After a while, the doctor said, ‘We’re ready to go ahead now. You made a good choice. Your new facility has almost been picked out a few times now. He’s been waiting a while for his outing. I’m glad his day has finally come.’
In so far as it was possible, I had got used to the idea that I might die under the anaesthetic, that these might be my last moments on earth. The faces of my children as babies floated before me as I went under. This time, though, I was afraid in a new way: not only of death, but of what might come out of it — new life. How would I feel? Who would I be?
A theory-loving friend of mine has an idea that the notion of the self, of the separate, self-conscious individual, and of any autobiography which that self might tell or write, developed around the same time as the invention of the mirror, first made en masse in Venice in the early sixteenth century. When people could consider their own faces, expressions of emotion and bodies for a sustained period, they could wonder who they were and how they were different from and similar to others.
My children, around the age of two, became fascinated by their own images in the looking-glass. Later, I can remember my son, aged six, clambering onto a chair and then onto the dining table in order to see himself in the mirror over the fireplace, kissing his fingers and saying, as he adjusted his top hat, ‘Masterpiece! What a lucky man you are, to have such a good-looking son!’ Later, of course, they and their mirrors were inseparable. As I said to them: make the most of it, there’ll be a time when you won’t be able to look at yourself without flinching.
According to my friend, if a creature can’t see himself, he can’t mature. He can’t see where he ends and others begin. This process can be aided by hanging a mirror in an animal’s cage.

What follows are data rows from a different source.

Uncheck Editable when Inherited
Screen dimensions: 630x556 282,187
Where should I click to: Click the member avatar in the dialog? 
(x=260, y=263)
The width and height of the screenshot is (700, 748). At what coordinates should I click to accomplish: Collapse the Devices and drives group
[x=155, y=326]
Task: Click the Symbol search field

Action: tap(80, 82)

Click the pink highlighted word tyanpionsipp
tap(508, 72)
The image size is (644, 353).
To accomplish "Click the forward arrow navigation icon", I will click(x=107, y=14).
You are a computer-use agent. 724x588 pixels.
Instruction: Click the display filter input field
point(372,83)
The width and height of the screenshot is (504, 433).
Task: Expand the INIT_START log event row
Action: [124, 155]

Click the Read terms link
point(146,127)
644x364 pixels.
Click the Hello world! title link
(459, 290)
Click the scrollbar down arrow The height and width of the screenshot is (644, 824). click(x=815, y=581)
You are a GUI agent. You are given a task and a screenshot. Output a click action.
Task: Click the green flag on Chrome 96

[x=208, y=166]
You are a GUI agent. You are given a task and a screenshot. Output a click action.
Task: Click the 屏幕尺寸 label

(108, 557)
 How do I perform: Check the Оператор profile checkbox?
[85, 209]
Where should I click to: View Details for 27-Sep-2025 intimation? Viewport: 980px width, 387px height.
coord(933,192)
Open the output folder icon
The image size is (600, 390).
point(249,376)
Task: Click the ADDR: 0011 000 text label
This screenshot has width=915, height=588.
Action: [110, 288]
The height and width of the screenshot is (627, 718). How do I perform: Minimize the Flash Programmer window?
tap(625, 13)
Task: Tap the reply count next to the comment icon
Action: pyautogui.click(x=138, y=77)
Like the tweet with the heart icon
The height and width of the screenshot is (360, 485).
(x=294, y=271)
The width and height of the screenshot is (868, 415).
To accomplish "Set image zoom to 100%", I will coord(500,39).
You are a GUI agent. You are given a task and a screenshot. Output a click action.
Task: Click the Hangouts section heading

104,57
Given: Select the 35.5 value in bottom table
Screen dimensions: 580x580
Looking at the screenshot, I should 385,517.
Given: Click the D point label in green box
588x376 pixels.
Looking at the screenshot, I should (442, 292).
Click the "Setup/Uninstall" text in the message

Still only semi-conscious, I began to move. I found I could stand. I stood in front of the full-length mirror in my room, looking at myself — or whoever I was now — for a long time. I noticed that other mirrors had been provided. I adjusted them until I obtained an all-round view. In these mirrors I seemed to have been cloned as well as transformed. Everywhere I turned there were more mes, many, many more new mes, until I felt dizzy. I sat, lay down, jumped up and down, touched myself, wiggled my fingers and toes, shook my arms and legs and, finally, placed my head carefully on the floor before kicking myself up and standing on it — something I hadn’t done for twenty-five years. There was a lot to take in.
It was a while ago, in my early fifties, that I began to lose my physical vanity, such as it was. I’ve been told that as a young man I was attractive to some people; I spent more time combing my hair than I did doing equations. Certainly I took it for granted that, at least, people wouldn’t be repelled by my appearance. As a child, I lived among open fields and streams, and ran and explored all day. For the past few years, however, I have been plump and bald; my heart condition has given me a continuously damp upper lip. By forty I was faced with the dilemma of whether my belt should go over or under my stomach. Before my children advised me against it, I became, for a while, one of those men whose trousers went up to their chest.